Samuel Gompers addressed the Court, December 23rd, before being sentenced to one year in prison, and said, in part:

[T]he freedom of speech and of the press have not been granted in order that men may say the things that please, but to say the things that displease, which may convey the need of change and the unaccepted thought….

If in monarchical England these rights can be given, they ought not to be denied to the theoretically free citizens of this Republic.

From the Washington Evening Star of December 23, 1908:

Bucks Stove n Range, Morrison Gompers Mitchell, WDC Eve Str p3, Dec 23, 1908

From The Washington Times of December 23, 1908:

Bucks Stove n Range, AFL Leaders Sentenced, WDC Tx p1, Dec 23, 1908

[Continued.]

Defendants Before the Court.

All the while the reading [of Judge Wright’s opinion] proceeded the three defendants sat in the courtroom directly in front of Judge Wright. All were composed, betraying at times slight evidence of restlessness, but listening closely to the words of the court. When he had concluded his opinion, Justice Wright announced he was ready to pass sentence, and after the customary fashion, the defendants were ordered by the bailiff to stand up.

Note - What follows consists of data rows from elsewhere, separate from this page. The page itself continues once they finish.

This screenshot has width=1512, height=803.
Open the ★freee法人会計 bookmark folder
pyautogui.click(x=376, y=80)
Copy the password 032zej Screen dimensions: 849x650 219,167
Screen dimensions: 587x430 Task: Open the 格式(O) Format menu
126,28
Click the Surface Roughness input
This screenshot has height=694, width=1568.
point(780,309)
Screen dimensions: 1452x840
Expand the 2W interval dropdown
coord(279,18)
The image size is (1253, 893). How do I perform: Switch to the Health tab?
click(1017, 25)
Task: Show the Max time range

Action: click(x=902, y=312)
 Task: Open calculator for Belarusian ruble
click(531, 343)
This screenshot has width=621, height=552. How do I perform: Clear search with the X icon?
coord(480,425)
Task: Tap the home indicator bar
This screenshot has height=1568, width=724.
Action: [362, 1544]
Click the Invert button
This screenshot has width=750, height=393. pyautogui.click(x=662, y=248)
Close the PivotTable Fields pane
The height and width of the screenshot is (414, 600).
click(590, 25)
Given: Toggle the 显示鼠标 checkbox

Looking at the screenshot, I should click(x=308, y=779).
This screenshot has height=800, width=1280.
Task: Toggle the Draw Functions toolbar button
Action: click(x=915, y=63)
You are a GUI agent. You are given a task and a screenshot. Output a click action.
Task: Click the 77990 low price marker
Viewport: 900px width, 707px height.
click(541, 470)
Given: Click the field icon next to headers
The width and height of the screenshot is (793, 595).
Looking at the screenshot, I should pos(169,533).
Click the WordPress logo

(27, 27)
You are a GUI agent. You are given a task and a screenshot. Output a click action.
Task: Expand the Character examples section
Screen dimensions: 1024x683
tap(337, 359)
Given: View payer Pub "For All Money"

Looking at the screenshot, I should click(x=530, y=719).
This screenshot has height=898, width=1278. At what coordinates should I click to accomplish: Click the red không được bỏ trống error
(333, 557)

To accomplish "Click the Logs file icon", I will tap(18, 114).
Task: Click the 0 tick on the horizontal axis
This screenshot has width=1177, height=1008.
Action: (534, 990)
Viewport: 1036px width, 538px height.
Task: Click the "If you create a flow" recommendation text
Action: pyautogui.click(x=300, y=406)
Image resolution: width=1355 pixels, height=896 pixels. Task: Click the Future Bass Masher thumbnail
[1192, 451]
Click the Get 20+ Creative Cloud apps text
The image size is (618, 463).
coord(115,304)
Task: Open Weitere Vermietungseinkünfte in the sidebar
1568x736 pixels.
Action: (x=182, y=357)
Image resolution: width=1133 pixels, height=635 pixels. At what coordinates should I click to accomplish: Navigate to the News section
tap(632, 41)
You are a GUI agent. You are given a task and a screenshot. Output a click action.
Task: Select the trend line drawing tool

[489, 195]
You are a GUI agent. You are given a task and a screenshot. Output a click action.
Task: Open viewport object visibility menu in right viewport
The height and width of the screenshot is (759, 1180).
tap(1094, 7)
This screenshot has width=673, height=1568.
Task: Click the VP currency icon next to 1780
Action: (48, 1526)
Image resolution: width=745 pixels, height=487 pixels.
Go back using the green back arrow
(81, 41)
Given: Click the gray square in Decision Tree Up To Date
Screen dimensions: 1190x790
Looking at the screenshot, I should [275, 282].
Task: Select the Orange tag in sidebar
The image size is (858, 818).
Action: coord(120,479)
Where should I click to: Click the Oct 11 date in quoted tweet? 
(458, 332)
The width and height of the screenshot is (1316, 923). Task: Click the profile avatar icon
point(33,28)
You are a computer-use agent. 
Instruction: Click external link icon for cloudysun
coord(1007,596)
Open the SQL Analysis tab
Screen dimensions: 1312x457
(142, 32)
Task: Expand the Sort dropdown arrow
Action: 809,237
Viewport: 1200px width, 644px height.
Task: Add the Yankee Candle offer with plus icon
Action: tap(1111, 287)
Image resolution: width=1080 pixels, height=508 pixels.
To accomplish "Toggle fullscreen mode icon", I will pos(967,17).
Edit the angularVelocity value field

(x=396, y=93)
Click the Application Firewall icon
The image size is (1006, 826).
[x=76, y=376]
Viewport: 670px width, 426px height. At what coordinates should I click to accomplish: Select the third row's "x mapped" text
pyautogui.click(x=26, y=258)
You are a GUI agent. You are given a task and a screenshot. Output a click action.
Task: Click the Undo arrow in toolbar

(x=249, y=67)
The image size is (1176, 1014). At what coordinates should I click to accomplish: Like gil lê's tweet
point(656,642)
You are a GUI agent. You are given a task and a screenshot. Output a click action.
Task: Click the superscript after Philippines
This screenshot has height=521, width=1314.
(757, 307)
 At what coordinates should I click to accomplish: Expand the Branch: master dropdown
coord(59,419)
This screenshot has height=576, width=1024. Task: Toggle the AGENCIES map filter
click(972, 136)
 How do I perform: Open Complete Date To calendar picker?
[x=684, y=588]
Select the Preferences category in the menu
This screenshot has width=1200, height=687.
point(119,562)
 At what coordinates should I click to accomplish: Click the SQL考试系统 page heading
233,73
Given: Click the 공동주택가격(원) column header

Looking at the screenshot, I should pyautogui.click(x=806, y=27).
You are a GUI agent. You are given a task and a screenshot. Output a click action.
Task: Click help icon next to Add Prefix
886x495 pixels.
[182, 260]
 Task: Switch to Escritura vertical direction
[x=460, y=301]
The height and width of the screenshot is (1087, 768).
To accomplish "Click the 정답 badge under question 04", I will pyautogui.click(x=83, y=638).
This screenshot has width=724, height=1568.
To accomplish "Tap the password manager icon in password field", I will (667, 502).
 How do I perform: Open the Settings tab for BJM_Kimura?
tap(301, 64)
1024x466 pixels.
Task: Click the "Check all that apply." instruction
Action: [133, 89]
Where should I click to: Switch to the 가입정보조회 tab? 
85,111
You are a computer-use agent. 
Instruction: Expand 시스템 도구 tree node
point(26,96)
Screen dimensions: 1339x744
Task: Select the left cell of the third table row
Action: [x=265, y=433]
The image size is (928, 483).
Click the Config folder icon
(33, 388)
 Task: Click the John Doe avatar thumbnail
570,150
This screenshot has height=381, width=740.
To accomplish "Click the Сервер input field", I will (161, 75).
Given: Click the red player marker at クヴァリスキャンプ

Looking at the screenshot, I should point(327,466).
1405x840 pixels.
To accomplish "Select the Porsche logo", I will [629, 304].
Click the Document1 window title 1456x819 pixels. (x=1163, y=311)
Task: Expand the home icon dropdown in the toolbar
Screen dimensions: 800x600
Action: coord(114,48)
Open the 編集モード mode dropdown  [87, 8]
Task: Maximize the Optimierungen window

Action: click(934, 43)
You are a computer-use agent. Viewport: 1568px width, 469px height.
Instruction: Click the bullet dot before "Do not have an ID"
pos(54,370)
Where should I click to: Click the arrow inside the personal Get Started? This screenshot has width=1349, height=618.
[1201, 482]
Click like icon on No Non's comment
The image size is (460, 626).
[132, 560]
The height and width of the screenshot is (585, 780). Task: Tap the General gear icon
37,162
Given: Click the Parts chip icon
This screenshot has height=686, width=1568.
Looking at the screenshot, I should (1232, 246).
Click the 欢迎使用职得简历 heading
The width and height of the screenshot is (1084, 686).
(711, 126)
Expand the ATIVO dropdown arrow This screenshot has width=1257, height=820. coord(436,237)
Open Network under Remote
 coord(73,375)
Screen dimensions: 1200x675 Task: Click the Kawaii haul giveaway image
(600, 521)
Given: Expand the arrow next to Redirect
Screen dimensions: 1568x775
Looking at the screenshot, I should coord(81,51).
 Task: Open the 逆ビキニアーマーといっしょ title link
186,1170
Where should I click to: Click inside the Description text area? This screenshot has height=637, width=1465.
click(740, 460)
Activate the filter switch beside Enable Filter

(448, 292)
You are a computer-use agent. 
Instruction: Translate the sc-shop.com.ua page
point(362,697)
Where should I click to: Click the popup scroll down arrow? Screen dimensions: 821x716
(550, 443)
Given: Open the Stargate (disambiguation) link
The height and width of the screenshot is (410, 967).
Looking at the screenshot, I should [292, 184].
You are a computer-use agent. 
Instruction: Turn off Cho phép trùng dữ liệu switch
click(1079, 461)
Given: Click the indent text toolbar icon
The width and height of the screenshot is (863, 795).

“Have either of you or any of you anything to say as to why sentence should not be pronounced?” asked Judge Wright, in tones that betrayed how deeply he felt the importance of the proceeding over which he was presiding.

All eyes were fixed upon Gompers, who stood in the center, with Morrison at his right and Mitchell at his left. It was with a great effort that, after some hesitation, he controlled himself and amid a silence so deep as to be painful, said:

Your honor, I am not conscious of having violated any law of the country or State in which I have lived at any time during my life. I would not consciously violate a law nor would I have done so at any time during my whole life. It is not possible for me, under the circumstances, either to comment appropriately or express the things I would like to say.

What Freedom Is Worth.

But, sir, I may be permitted to this, that the freedom of speech and of the press have not been granted in order that men may say the things that please, but to say the things that displease, which may convey the need of change and the unaccepted thought.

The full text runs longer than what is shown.